Role for Kisspeptin and Neurokinin B in Regulation of Luteinizing Hormone and Testosterone Secretion in the Fetal Sheep

Abstract Evidence suggests that the hypothalamic–pituitary–gonadal (HPG) axis is active during the critical period for sexual differentiation of the ovine sexually dimorphic nucleus, which occurs between gestational day (GD) 60 and 90. Two possible neuropeptides that could activate the fetal HPG axis are kisspeptin and neurokinin B (NKB). We used GD85 fetal lambs to determine whether intravenous administration of kisspeptin-10 (KP-10) or senktide (NKB agonist) could elicit luteinizing hormone (LH) release. Immunohistochemistry and fluorescent in situ hybridization (FISH) were employed to localize these peptides in brains of GD60 and GD85 lamb fetuses. In anesthetized fetuses, KP-10 elicited robust release of LH that was accompanied by a delayed rise in serum testosterone in males. Pretreatment with the GnRH receptor antagonist (acyline) abolished the LH response to KP-10, confirming a hypothalamic site of action.
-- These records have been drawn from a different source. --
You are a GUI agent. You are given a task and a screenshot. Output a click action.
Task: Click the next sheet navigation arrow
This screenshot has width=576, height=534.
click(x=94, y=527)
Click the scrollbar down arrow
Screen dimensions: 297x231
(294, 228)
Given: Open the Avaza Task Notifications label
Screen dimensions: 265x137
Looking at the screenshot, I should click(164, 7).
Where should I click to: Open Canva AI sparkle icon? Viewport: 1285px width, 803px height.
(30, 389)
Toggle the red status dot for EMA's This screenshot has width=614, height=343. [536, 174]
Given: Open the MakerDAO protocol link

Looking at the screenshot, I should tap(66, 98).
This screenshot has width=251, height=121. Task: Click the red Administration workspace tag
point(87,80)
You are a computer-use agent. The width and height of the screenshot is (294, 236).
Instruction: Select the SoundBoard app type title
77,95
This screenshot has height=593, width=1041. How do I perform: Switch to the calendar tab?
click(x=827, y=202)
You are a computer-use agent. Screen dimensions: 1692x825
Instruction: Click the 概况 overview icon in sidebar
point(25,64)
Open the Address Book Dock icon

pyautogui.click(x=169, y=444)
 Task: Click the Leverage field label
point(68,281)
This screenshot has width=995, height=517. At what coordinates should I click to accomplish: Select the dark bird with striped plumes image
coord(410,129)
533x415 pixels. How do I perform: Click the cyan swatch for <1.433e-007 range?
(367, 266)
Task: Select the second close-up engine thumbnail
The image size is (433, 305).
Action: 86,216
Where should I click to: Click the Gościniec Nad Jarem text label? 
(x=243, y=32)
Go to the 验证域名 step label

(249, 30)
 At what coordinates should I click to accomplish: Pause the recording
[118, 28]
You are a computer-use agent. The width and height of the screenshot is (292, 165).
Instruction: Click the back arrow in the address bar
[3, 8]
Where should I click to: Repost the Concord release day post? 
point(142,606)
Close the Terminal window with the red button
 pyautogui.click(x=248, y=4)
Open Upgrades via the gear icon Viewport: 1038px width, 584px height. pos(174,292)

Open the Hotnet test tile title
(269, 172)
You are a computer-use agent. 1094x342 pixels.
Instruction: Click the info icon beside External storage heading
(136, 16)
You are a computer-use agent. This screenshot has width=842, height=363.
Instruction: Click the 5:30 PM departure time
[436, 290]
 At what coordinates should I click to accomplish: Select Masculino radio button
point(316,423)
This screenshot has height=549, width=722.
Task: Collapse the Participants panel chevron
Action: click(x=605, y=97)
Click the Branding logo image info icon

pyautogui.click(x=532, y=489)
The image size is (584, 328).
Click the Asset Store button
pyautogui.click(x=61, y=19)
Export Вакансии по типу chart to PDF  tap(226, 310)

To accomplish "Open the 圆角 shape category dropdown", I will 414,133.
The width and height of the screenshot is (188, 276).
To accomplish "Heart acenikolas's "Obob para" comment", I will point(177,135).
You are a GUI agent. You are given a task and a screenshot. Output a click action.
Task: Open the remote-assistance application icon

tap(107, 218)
In unanesthetized fetuses, senktide, as well as KP-10, elicited LH release. The senktide response of females was greater than that of males, indicating a difference in NKB sensitivity between sexes. Gonadotropin-releasing hormone also induced a greater LH discharge in females than in males, indicating that testosterone negative feedback is mediated through pituitary gonadotrophs. Kisspeptin and NKB immunoreactive cells in the arcuate nucleus were more abundant in females than in males. Greater than 85% of arcuate kisspeptin cells costained for NKB. FISH revealed that the majority of these were kisspeptin/NKB/dynorphin (KNDy) neurons. These results support the hypothesis that kisspeptin–GnRH signaling regulates the reproductive axis of the ovine fetus during the prenatal critical period acting to maintain a stable androgen milieu necessary for brain masculinization.